This Klansman — or Klanswoman, you can’t tell — represents the face of hatred: Hatred is cowardly and conceals its identity.
So we don’t notice when we begin to support Hatred. It conceals itself so well, that we don’t even realize when we’re feeding it.
We don’t usually know we are hating, when we are hating. Usually we feel like our feelings toward the hated person are justified feelings. We feel righteous in our anger, and often there is much merit in our logical arguments against whatever-it-is we are angry about.
The trouble is, hatred has a life of its own.
So hatred may start with a political candidate. It may start with targets that seem worthy of hate.
…but then slowly, insidiously, it makes its way into our repertoire, it becomes a basic response we have to people who frustrate us. Once practiced, hatred grows and wriggles its way into our everyday life.
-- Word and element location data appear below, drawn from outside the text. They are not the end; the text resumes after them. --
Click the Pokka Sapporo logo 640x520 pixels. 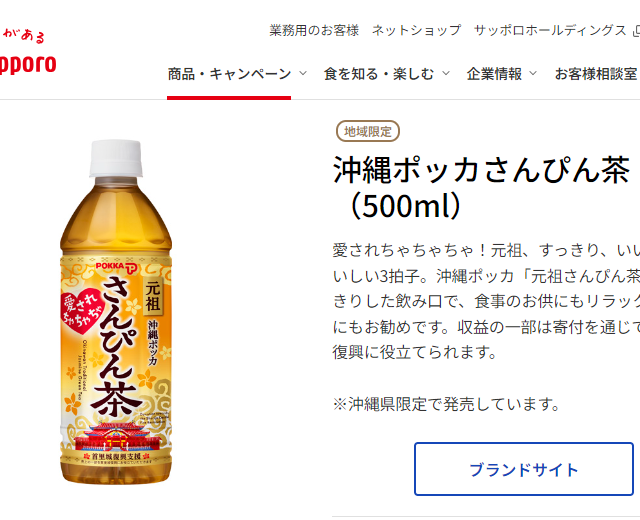[x=27, y=53]
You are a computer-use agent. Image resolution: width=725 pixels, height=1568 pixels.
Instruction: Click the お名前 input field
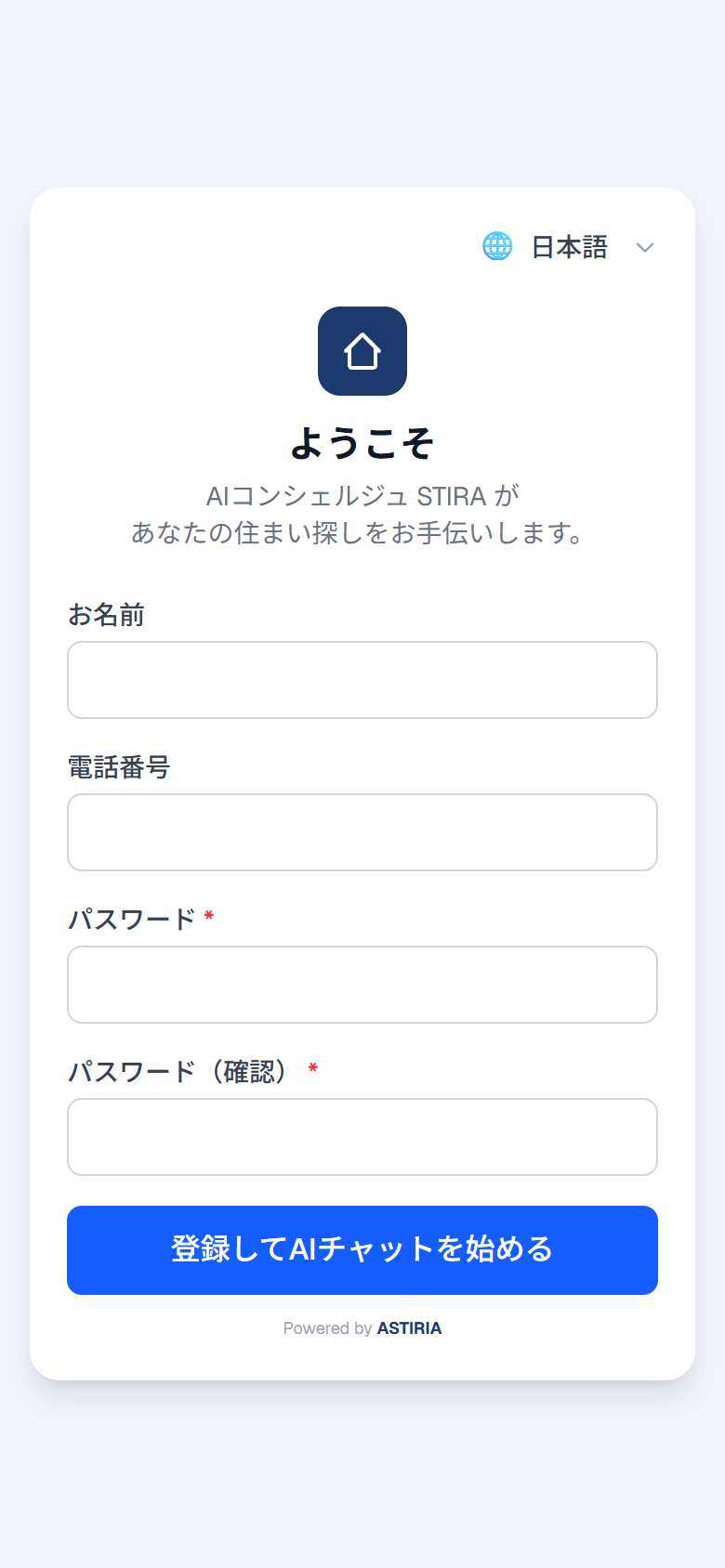pyautogui.click(x=362, y=680)
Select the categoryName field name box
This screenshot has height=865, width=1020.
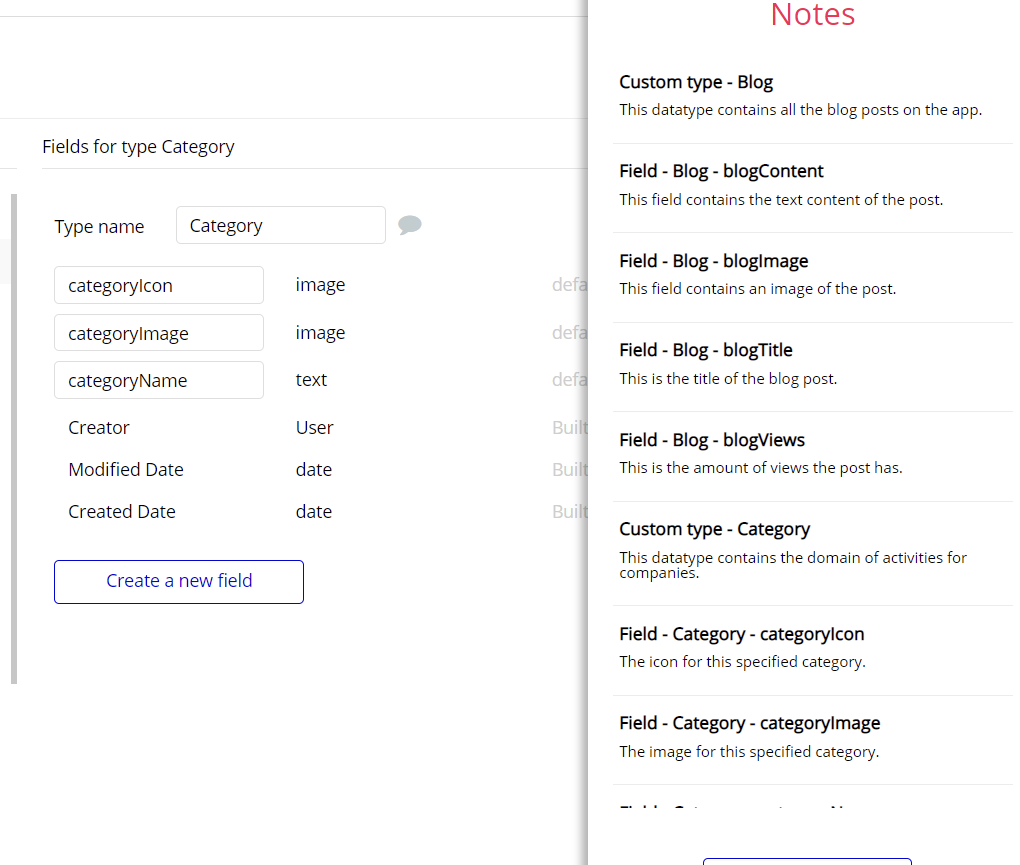coord(159,380)
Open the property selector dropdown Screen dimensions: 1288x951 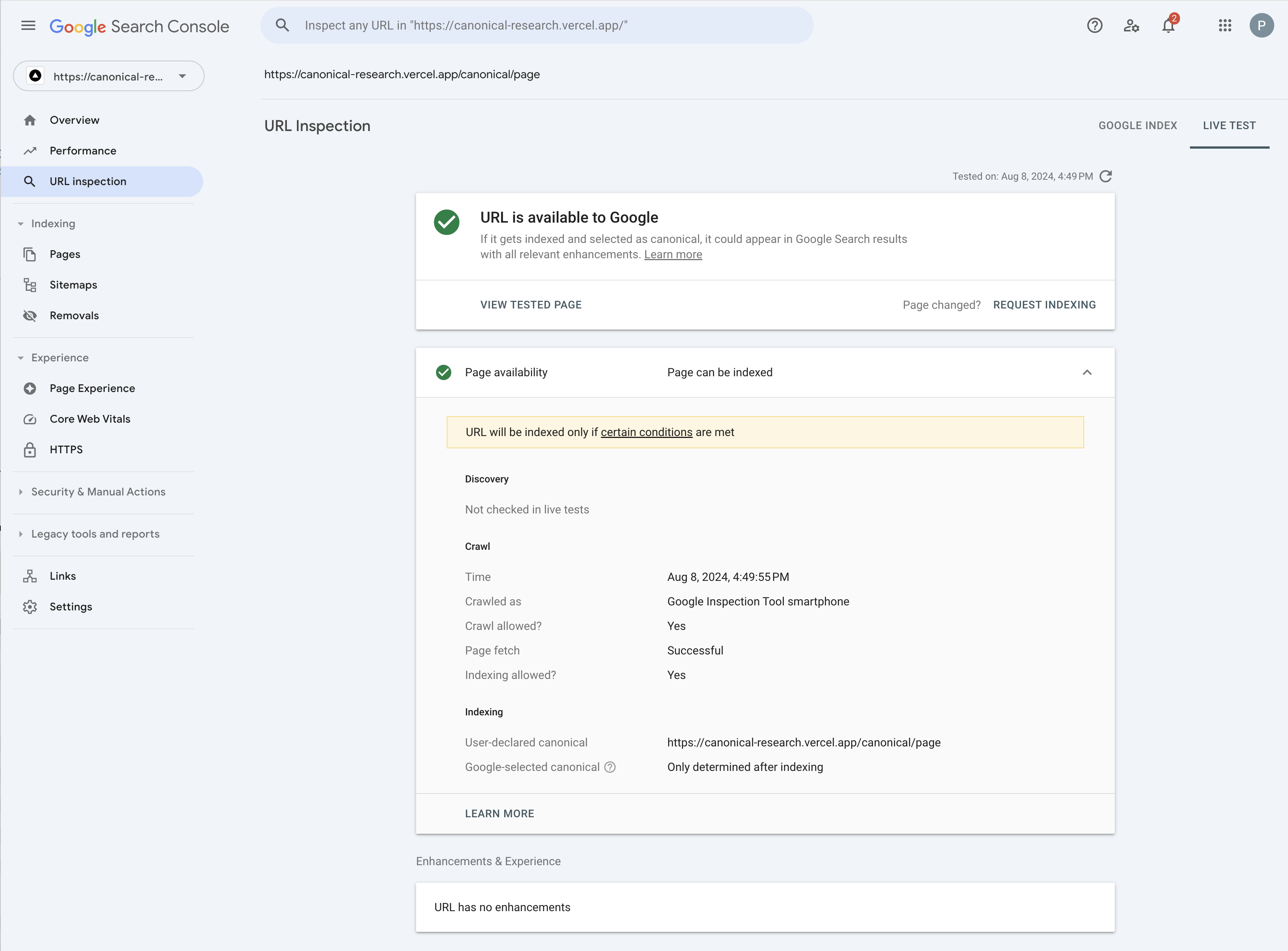109,76
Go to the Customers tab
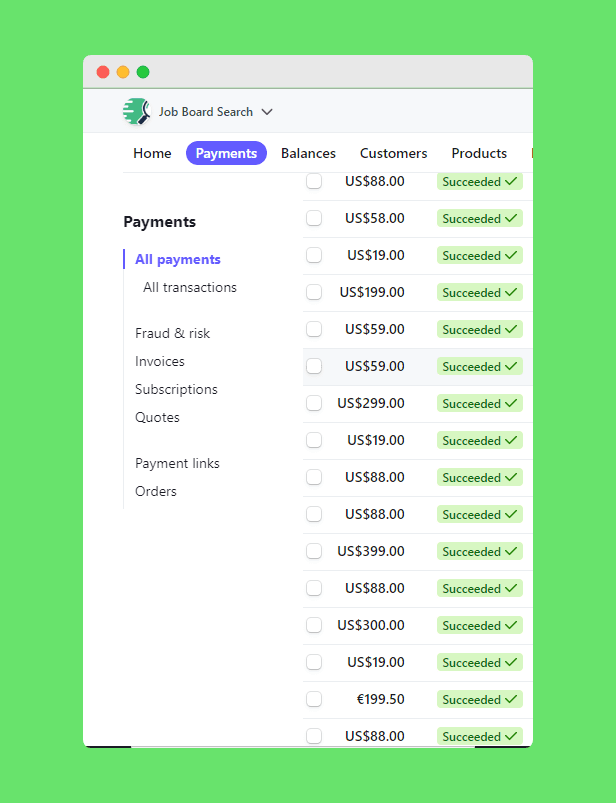Viewport: 616px width, 803px height. click(x=393, y=153)
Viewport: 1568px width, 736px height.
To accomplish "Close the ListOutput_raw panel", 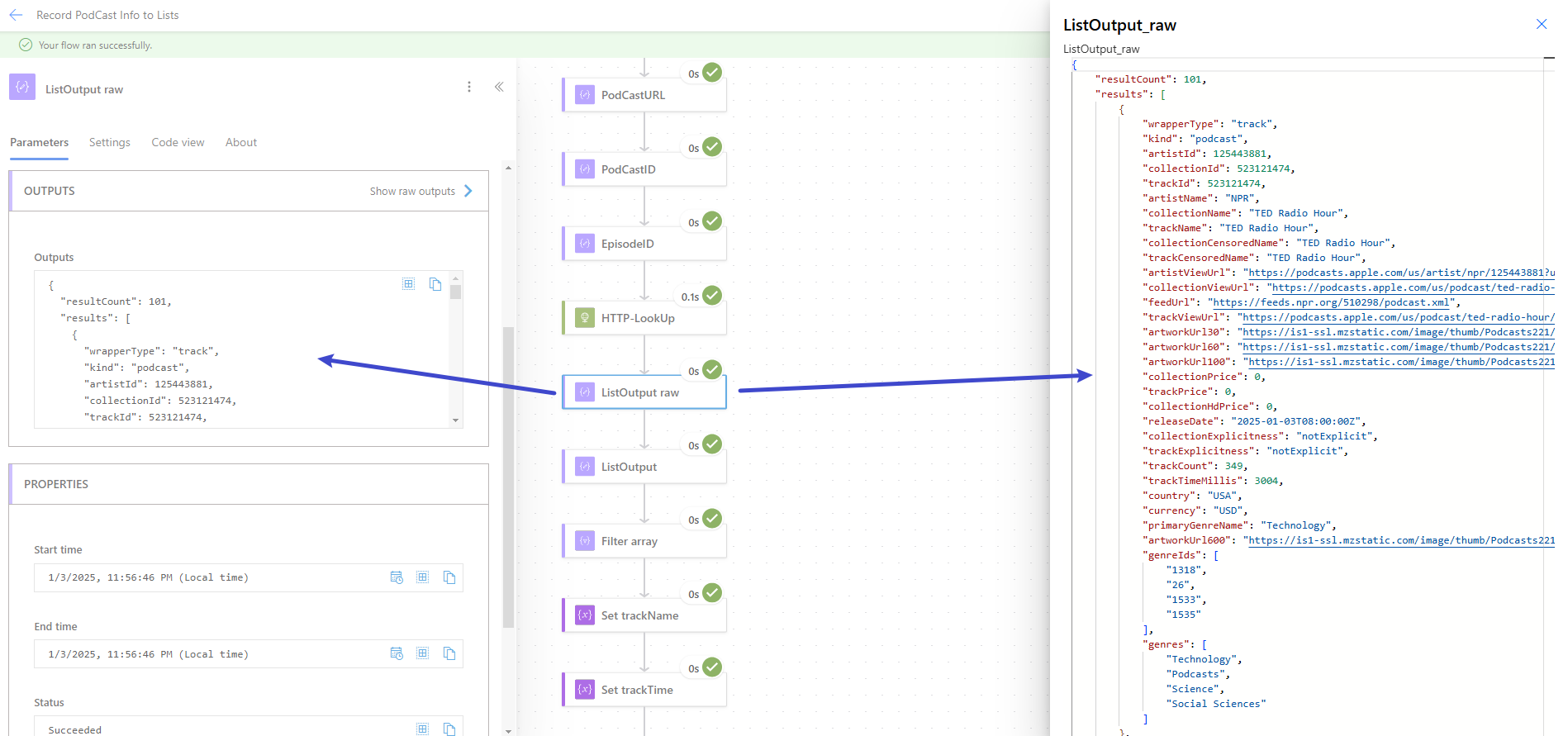I will coord(1541,24).
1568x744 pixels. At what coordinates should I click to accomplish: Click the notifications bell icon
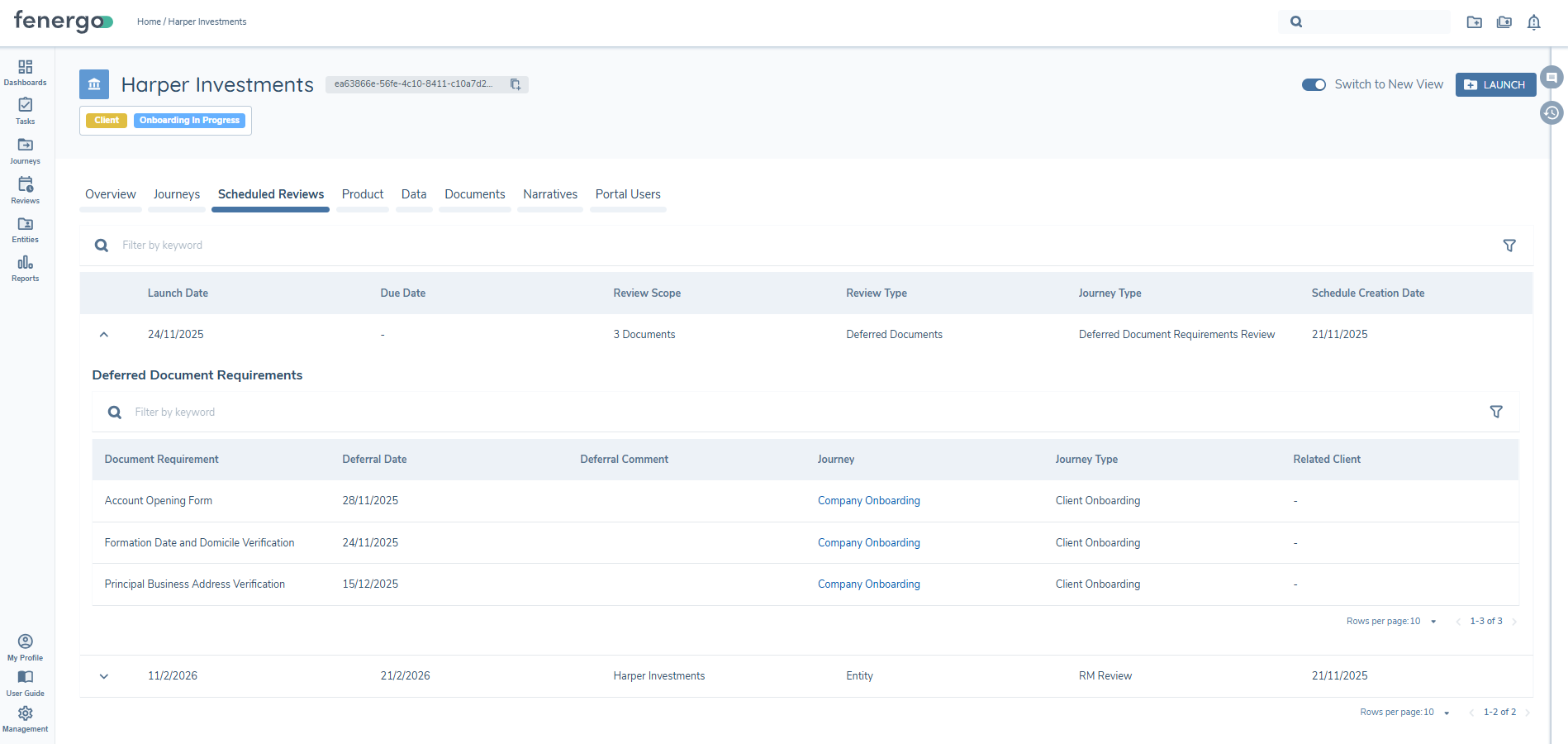click(1534, 21)
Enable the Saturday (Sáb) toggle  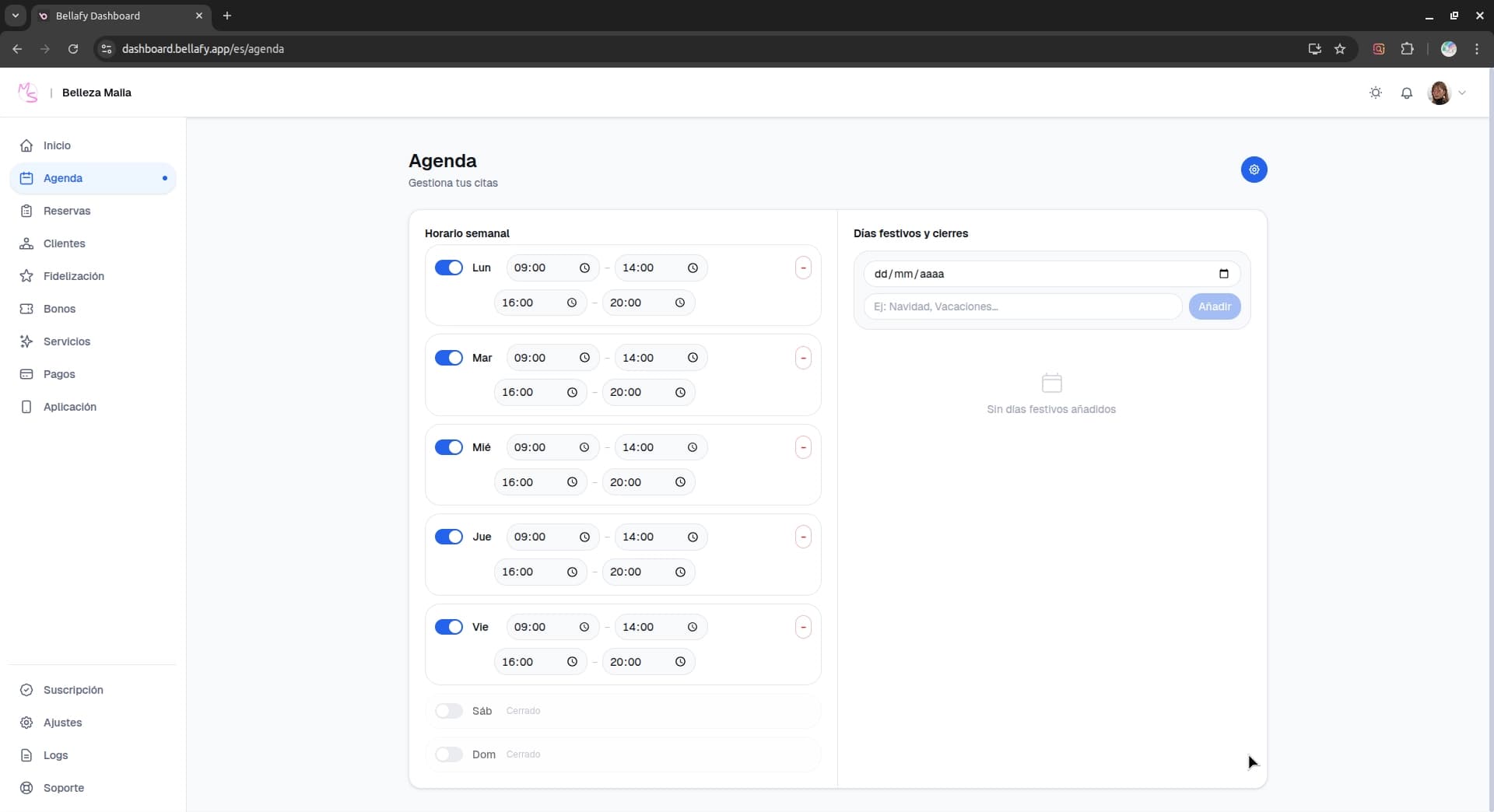[x=448, y=711]
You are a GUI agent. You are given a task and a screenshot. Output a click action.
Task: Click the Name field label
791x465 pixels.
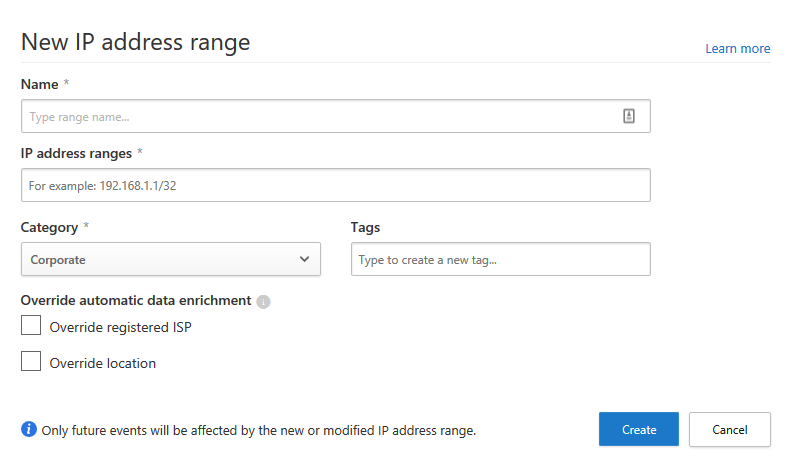[40, 85]
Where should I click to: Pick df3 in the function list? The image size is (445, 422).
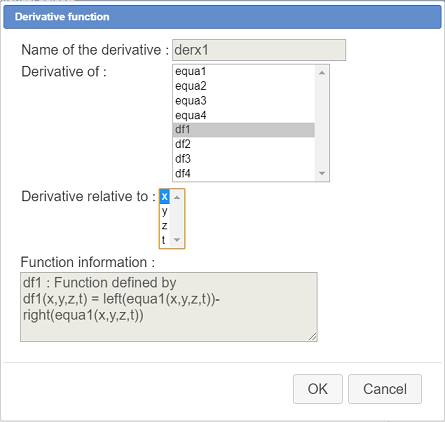[x=244, y=159]
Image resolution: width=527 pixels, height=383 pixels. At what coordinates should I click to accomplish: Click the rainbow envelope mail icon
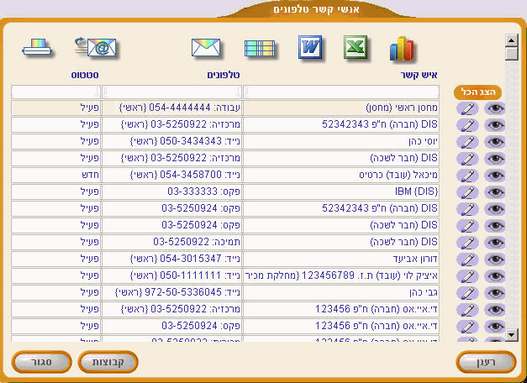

We become similar to those we hate, and similar in precisely the ways that we hate them. We become haters. We love to hate haters, but what does that hate do to us?
The antidote for hatred is lovingkindness.
Like hatred, lovingkindness tends to grow. It does not remain static. If we start to turn our energies toward those which we love, if we turn our thoughts to “easy targets” for love, that behavior of loving can grow and color our daily life.
In this political season, are you hating? Gosh, I know I sure am. But I am trying to be aware of what that hatred can do, and to practice lovingkindness by picturing those I love, and thinking kind and caring thoughts about them.
It is a very advanced practice to think kind thoughts about those who draw our anger out, those we might end up hating. I think I’ll wait til after the election to work on that!
At least, we can be kind to our frightened, angry, Inner Klansperson. We can be accepting that we, too, are capable of hatred. We do well to be kind to ourselves, forgiving of ourselves, in order that we may be at ease, and in order that we may practice lovingkindness toward others.
Which would you rather do, hate or love? You have this choice every day. And more so in an election year.